[THE DATA — start]
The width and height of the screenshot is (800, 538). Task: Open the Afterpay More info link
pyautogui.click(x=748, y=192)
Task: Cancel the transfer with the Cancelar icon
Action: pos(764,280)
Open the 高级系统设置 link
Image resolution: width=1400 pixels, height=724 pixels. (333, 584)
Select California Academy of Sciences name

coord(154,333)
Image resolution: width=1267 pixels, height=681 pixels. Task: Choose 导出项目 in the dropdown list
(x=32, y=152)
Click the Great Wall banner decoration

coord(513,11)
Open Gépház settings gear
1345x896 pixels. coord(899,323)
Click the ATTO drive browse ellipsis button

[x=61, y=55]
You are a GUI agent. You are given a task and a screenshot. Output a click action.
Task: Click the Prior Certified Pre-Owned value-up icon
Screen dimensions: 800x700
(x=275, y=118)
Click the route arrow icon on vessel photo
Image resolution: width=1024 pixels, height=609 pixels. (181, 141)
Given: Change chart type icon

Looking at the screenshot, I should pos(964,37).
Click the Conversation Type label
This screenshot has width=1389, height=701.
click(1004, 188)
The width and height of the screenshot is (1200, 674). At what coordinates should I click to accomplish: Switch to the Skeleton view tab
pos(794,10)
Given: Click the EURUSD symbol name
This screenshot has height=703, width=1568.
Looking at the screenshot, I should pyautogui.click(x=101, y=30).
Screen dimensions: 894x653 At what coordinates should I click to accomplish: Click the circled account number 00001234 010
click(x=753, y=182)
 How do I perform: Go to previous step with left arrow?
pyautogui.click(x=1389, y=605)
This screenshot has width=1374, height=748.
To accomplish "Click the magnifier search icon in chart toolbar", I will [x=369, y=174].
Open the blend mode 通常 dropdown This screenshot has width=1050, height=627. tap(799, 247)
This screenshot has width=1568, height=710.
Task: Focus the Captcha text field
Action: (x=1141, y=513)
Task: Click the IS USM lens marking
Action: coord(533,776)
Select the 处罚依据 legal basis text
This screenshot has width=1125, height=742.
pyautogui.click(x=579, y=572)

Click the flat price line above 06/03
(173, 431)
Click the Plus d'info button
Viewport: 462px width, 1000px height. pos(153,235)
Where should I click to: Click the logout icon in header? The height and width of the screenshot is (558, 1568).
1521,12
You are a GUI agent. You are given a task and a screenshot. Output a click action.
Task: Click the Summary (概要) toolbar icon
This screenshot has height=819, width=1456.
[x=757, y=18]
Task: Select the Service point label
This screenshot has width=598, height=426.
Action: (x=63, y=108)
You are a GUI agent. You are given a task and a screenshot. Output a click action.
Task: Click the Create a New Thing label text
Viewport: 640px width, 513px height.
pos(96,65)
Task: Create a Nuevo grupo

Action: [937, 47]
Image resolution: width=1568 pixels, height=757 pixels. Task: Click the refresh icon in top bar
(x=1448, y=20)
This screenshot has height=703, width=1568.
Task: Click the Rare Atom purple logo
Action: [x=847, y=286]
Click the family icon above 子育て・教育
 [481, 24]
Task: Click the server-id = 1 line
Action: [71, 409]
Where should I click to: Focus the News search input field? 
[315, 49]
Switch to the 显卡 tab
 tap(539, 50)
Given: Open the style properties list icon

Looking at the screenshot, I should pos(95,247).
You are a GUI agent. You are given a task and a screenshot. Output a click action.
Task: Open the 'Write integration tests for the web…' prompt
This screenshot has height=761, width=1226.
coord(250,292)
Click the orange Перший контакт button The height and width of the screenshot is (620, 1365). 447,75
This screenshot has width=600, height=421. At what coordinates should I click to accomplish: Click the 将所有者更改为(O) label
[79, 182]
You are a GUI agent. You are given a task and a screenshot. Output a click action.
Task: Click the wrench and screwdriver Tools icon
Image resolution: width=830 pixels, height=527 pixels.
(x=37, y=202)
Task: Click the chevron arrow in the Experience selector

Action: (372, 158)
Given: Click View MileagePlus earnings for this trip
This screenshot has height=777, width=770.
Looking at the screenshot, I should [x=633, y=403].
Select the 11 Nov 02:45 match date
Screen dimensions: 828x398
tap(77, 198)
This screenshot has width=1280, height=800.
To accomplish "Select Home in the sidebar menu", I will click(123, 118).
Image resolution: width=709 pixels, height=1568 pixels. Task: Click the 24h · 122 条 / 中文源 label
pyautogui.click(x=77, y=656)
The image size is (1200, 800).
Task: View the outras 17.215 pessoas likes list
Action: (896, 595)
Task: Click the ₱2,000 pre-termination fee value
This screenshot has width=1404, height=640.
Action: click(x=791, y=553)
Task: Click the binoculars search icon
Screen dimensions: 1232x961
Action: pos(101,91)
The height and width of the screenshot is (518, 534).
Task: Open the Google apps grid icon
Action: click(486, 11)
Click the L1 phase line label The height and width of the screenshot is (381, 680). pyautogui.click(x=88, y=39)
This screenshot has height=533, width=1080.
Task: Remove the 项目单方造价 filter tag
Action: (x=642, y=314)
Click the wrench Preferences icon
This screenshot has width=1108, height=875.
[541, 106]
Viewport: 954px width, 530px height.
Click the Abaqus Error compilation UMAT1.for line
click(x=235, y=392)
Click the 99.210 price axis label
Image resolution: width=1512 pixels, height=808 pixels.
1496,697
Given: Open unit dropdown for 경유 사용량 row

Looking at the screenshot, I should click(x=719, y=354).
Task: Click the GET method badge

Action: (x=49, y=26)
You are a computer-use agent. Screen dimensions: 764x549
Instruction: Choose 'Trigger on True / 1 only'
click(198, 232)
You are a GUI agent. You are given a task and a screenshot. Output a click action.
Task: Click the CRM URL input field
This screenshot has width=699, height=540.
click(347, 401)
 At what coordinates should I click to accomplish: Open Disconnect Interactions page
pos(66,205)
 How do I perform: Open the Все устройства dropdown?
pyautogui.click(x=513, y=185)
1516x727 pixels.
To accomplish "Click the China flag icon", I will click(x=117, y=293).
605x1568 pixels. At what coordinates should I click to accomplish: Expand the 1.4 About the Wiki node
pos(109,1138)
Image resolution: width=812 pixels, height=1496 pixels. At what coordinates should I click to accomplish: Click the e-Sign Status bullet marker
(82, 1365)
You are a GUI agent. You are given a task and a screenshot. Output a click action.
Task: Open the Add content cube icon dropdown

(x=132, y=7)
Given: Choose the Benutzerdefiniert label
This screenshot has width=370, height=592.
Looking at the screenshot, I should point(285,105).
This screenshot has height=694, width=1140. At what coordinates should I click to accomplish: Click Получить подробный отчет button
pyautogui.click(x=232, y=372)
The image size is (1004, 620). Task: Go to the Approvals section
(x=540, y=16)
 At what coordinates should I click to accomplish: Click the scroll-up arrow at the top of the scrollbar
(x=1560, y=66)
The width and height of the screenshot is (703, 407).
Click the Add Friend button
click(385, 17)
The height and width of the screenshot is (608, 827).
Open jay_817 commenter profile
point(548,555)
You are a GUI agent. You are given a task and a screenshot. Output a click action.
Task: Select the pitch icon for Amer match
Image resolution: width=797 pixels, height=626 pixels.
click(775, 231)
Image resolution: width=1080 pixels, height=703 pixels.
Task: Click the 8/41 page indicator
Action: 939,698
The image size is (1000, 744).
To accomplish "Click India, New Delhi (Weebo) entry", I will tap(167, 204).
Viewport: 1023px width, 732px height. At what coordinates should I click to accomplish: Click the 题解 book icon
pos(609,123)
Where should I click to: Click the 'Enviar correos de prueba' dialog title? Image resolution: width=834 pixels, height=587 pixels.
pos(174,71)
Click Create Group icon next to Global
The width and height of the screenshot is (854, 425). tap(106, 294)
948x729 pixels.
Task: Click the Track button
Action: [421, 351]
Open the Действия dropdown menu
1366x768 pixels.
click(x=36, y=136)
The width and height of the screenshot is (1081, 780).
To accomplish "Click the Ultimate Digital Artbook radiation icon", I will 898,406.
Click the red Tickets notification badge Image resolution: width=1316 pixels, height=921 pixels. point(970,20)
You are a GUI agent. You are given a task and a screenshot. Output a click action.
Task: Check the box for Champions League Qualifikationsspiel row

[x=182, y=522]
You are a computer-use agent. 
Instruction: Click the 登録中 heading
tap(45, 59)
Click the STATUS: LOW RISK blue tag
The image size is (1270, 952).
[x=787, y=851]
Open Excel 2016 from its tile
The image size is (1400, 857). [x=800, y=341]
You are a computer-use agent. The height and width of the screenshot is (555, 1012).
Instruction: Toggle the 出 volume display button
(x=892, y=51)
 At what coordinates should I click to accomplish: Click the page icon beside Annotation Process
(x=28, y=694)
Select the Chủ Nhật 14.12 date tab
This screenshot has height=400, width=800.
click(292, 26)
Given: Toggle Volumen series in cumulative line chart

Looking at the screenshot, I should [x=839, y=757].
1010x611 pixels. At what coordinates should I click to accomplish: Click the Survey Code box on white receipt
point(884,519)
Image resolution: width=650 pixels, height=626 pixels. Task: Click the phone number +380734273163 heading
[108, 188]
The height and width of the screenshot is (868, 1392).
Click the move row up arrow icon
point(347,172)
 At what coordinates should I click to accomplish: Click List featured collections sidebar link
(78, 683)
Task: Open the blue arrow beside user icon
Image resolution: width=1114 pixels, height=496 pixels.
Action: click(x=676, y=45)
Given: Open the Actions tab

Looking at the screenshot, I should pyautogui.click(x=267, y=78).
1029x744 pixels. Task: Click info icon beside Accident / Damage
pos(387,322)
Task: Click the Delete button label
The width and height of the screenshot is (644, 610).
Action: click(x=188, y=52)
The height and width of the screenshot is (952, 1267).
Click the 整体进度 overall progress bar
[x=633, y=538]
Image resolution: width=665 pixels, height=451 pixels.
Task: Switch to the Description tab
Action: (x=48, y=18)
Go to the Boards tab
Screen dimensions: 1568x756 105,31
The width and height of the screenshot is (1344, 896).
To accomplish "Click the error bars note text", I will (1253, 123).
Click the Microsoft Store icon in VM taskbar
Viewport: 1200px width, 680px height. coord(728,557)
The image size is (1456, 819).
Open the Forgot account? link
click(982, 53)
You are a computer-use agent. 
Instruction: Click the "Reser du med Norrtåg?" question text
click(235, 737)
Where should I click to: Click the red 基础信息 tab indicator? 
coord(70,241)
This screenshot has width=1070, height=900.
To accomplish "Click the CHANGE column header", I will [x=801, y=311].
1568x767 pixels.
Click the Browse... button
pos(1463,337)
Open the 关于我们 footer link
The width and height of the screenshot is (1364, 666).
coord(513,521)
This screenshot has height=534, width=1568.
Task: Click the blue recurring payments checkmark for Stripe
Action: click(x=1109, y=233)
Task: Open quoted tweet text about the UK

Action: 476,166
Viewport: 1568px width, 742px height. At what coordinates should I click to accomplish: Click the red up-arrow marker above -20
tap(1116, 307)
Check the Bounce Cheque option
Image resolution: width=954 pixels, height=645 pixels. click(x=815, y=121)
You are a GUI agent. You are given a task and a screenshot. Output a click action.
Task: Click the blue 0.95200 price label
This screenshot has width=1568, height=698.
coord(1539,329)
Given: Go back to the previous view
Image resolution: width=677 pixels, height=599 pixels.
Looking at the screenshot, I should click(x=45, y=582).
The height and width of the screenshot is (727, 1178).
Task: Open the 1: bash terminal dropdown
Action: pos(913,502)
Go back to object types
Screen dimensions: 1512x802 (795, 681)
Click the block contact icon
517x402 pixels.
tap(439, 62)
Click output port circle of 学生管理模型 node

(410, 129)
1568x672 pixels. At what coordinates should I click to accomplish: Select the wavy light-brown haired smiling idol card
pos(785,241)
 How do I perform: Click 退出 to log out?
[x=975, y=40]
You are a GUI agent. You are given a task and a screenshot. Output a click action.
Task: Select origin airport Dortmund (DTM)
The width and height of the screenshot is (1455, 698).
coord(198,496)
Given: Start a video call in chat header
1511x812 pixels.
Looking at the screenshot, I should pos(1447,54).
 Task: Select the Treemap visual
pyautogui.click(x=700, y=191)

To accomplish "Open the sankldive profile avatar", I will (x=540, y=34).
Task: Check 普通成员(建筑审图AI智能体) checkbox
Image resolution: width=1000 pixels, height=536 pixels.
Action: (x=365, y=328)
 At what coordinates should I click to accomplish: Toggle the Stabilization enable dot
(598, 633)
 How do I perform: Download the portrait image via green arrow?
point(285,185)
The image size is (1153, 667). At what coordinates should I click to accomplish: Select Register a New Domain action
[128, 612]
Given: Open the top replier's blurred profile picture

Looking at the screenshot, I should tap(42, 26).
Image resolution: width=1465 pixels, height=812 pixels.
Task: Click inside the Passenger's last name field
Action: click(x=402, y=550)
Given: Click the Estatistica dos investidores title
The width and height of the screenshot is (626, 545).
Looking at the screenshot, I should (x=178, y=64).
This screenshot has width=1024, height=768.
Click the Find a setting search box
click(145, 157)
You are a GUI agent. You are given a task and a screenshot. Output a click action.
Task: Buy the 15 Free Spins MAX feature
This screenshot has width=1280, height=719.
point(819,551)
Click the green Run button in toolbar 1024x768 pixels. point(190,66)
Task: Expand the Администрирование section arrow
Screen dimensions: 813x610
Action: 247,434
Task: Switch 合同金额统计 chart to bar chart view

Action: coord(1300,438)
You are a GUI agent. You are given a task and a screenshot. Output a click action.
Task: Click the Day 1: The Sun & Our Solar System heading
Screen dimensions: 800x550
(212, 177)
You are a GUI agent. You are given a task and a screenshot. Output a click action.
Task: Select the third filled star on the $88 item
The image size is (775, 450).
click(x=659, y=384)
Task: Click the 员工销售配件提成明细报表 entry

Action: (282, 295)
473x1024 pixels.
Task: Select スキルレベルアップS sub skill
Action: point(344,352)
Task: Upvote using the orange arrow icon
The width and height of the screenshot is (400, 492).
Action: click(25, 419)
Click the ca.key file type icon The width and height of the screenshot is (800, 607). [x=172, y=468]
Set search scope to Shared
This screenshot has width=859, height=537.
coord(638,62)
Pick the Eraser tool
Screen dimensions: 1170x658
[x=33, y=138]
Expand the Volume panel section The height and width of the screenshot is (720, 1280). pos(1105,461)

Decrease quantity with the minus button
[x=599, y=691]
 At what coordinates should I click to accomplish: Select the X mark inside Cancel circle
[THE DATA — finish]
## [AIM OF THE EXERCISE]
Your answer should consist solely of the lines above from the line with "The height and width of the screenshot is (868, 1392)." to the line with "Task: Click the blue 0.95200 price label", both included, reproduced exactly.

## [ANSWER TO THIS TASK]
The height and width of the screenshot is (868, 1392).
Click the move row up arrow icon
point(347,172)
 At what coordinates should I click to accomplish: Click List featured collections sidebar link
(78, 683)
Task: Open the blue arrow beside user icon
Image resolution: width=1114 pixels, height=496 pixels.
Action: click(x=676, y=45)
Given: Open the Actions tab

Looking at the screenshot, I should pyautogui.click(x=267, y=78).
1029x744 pixels. Task: Click info icon beside Accident / Damage
pos(387,322)
Task: Click the Delete button label
The width and height of the screenshot is (644, 610).
Action: click(x=188, y=52)
The height and width of the screenshot is (952, 1267).
Click the 整体进度 overall progress bar
[x=633, y=538]
Image resolution: width=665 pixels, height=451 pixels.
Task: Switch to the Description tab
Action: (x=48, y=18)
Go to the Boards tab
Screen dimensions: 1568x756 105,31
The width and height of the screenshot is (1344, 896).
To accomplish "Click the error bars note text", I will (1253, 123).
Click the Microsoft Store icon in VM taskbar
Viewport: 1200px width, 680px height. coord(728,557)
The image size is (1456, 819).
Open the Forgot account? link
click(982, 53)
You are a computer-use agent. 
Instruction: Click the "Reser du med Norrtåg?" question text
click(235, 737)
Where should I click to: Click the red 基础信息 tab indicator? 
coord(70,241)
This screenshot has width=1070, height=900.
To accomplish "Click the CHANGE column header", I will [x=801, y=311].
1568x767 pixels.
Click the Browse... button
pos(1463,337)
Open the 关于我们 footer link
The width and height of the screenshot is (1364, 666).
coord(513,521)
This screenshot has height=534, width=1568.
Task: Click the blue recurring payments checkmark for Stripe
Action: click(x=1109, y=233)
Task: Open quoted tweet text about the UK

Action: 476,166
Viewport: 1568px width, 742px height. At what coordinates should I click to accomplish: Click the red up-arrow marker above -20
tap(1116, 307)
Check the Bounce Cheque option
Image resolution: width=954 pixels, height=645 pixels. click(x=815, y=121)
You are a GUI agent. You are given a task and a screenshot. Output a click action.
Task: Click the blue 0.95200 price label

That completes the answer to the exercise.